Written task
List the lines below as a numbered list, from the line containing "Describe the element at coordinates (790, 688)" through the final line, omitting blank lines.

(Supplied entries begins)

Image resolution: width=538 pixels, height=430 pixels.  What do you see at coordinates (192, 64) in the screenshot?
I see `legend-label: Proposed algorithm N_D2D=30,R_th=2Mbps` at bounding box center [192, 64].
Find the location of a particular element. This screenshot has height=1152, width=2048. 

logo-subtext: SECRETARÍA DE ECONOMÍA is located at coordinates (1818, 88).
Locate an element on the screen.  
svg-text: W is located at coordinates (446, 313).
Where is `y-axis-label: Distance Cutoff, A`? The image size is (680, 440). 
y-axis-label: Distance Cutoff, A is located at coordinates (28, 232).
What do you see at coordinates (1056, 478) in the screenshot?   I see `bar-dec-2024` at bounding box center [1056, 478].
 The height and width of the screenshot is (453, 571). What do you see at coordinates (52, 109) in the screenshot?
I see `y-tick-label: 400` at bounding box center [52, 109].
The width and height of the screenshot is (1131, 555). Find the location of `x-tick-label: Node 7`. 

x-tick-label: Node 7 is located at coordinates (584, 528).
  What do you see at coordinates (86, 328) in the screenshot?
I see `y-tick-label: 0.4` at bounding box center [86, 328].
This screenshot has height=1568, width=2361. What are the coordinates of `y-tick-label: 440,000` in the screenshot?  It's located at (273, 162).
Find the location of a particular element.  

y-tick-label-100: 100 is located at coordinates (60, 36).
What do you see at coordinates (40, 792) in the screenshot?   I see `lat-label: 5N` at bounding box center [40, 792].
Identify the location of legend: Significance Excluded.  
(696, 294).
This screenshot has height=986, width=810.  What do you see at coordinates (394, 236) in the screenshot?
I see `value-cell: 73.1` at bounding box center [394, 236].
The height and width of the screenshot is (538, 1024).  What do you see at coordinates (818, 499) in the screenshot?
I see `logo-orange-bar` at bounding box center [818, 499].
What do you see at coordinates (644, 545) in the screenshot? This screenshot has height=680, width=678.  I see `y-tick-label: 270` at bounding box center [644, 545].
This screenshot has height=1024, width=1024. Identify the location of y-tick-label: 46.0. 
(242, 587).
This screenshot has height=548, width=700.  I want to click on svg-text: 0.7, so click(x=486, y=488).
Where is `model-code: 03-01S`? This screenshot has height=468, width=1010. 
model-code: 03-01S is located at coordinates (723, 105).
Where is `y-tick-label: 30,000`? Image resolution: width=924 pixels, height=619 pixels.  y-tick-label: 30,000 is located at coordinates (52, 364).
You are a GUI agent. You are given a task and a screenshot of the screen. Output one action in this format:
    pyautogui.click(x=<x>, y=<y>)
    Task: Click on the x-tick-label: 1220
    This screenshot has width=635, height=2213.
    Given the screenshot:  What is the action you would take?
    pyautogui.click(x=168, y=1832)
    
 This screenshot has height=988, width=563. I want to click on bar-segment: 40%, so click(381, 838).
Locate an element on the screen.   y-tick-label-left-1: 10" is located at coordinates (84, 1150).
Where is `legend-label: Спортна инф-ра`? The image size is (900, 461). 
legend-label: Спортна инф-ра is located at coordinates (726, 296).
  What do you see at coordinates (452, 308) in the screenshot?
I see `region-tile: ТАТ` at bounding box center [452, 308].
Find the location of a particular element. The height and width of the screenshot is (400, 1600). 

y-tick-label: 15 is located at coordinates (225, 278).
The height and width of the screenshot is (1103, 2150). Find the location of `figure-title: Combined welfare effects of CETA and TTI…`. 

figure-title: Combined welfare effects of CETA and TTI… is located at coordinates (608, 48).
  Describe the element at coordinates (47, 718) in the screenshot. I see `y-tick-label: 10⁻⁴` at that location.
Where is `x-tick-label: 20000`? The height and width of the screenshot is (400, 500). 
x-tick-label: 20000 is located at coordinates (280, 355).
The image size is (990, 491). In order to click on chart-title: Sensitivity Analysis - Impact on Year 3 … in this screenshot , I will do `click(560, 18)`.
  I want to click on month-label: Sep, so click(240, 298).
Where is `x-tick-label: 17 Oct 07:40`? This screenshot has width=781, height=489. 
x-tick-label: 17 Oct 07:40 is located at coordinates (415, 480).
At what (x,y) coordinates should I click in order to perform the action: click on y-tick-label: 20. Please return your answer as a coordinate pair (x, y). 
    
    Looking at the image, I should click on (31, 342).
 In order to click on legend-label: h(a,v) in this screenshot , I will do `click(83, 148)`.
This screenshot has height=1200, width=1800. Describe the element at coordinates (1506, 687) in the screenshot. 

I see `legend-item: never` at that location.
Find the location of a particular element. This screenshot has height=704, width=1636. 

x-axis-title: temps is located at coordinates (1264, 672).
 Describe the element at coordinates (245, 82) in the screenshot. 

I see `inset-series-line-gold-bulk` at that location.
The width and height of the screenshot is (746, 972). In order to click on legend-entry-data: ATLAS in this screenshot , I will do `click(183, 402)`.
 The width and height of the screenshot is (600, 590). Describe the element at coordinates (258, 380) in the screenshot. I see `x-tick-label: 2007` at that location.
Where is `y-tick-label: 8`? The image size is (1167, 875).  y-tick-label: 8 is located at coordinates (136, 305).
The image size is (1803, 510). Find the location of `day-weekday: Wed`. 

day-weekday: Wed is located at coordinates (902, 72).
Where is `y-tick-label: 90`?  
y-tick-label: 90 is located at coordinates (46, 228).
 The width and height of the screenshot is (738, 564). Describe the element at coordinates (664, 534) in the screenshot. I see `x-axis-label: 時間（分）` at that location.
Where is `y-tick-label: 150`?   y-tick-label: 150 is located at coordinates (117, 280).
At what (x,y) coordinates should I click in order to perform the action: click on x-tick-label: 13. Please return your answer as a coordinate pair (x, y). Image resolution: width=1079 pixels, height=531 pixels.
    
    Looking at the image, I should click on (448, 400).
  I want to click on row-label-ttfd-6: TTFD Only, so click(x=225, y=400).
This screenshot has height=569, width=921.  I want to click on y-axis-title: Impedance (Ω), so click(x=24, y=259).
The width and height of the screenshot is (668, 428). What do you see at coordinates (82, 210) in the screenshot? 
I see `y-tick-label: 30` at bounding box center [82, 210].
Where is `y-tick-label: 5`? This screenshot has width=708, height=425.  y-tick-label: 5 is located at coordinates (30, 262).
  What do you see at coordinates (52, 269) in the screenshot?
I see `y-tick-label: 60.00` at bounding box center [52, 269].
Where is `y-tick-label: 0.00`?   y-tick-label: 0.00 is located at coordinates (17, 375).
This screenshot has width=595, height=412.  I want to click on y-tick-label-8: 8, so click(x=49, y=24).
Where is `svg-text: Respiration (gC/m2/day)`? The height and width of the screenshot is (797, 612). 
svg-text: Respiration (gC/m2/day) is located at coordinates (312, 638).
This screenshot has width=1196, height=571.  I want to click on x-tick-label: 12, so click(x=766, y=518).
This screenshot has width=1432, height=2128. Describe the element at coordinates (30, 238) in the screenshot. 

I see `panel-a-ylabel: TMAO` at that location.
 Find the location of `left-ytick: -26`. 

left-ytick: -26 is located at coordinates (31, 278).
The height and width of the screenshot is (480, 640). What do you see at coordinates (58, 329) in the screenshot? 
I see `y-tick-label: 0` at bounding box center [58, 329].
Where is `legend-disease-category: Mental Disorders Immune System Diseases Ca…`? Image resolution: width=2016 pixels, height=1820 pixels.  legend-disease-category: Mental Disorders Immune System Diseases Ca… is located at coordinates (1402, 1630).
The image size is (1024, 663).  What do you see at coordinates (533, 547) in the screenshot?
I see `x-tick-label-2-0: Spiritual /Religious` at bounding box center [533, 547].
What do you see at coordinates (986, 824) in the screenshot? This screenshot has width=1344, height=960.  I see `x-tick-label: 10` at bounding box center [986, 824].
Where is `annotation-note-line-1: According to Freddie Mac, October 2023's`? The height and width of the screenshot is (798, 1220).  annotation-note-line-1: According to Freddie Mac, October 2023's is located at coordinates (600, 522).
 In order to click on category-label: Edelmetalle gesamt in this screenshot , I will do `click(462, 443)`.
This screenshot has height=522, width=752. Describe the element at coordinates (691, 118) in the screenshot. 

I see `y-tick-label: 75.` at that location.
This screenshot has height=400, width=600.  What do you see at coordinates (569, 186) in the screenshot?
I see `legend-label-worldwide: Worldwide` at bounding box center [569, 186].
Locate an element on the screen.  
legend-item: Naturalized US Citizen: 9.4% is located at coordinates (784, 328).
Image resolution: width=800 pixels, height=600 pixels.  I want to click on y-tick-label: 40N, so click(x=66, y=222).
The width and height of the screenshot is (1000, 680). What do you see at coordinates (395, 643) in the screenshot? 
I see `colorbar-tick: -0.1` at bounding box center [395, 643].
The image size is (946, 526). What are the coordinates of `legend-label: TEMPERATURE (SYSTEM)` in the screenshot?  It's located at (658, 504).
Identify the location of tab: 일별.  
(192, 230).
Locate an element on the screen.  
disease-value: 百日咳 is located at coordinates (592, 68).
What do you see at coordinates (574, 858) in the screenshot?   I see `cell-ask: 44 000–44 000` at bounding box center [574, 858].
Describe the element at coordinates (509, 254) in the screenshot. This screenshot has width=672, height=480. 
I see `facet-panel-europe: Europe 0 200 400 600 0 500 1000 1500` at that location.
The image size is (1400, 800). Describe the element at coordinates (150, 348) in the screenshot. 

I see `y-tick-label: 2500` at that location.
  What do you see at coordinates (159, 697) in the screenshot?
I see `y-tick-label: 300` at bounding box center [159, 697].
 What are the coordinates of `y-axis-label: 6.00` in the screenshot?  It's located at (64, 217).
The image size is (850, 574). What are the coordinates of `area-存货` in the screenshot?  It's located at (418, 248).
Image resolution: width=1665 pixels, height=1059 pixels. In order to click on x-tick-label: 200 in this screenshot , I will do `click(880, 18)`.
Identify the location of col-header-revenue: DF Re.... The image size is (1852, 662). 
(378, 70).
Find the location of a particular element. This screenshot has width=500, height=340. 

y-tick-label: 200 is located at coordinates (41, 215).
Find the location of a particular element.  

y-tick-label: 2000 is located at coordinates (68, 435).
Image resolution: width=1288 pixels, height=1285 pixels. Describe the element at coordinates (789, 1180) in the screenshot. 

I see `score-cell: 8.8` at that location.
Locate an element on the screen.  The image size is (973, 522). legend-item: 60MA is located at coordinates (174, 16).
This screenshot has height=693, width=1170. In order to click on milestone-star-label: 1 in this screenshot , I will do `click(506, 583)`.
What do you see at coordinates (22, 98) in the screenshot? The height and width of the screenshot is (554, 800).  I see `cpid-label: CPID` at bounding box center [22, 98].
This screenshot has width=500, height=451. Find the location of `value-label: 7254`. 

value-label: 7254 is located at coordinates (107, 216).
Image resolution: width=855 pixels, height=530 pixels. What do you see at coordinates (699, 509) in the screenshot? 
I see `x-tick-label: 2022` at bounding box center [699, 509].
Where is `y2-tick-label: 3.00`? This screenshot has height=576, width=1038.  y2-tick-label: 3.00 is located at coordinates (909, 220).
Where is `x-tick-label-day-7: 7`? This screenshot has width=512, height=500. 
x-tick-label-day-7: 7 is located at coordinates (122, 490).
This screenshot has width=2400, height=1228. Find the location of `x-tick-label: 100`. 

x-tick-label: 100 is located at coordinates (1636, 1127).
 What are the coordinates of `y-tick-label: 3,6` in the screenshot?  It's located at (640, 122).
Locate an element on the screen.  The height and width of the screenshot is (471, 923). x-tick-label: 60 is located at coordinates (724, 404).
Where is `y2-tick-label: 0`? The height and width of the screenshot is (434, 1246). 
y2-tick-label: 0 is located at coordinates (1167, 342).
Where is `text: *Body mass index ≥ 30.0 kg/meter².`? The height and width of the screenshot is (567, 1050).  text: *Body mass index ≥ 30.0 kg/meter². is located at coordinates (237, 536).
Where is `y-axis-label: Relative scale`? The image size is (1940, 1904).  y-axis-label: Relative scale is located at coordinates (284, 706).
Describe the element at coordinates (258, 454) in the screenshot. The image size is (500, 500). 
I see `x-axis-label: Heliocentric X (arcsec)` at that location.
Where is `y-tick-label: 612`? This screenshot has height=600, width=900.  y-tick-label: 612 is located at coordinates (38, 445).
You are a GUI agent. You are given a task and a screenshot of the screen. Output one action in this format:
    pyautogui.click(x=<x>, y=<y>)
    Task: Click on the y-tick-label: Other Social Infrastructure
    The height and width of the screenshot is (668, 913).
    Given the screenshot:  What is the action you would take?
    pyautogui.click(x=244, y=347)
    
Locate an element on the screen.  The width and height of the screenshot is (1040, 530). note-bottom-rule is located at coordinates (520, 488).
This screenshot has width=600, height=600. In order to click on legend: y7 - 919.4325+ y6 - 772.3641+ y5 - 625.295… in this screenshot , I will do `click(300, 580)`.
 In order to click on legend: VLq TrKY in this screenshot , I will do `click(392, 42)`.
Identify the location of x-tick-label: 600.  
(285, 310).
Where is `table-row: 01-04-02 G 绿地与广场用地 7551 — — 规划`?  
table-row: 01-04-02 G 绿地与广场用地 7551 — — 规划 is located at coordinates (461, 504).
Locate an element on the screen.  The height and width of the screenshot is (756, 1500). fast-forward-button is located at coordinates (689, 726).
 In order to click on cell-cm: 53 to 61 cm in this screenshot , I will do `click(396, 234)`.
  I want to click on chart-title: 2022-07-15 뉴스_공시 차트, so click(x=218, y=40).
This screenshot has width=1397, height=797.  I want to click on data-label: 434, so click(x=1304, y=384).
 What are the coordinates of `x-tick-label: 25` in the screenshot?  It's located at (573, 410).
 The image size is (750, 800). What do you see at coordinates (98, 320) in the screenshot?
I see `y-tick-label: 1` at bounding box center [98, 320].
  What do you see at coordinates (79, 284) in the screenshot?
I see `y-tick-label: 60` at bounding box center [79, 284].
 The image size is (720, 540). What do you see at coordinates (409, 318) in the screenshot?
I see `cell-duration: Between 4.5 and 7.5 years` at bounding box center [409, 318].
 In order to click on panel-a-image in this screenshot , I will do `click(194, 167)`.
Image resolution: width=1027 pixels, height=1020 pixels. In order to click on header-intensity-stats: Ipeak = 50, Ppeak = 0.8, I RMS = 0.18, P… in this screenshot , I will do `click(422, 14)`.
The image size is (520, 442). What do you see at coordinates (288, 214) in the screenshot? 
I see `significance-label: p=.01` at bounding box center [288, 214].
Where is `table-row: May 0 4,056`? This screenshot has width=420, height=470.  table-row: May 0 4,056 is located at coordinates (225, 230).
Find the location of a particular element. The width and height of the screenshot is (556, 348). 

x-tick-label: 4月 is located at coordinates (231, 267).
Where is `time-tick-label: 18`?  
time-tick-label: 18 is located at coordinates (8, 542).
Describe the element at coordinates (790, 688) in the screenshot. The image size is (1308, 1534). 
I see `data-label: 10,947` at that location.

(Supplied entries ends)

Exercise solution
1. Describe the element at coordinates (790, 688) in the screenshot. The image size is (1308, 1534). 
2. I see `data-label: 10,947` at that location.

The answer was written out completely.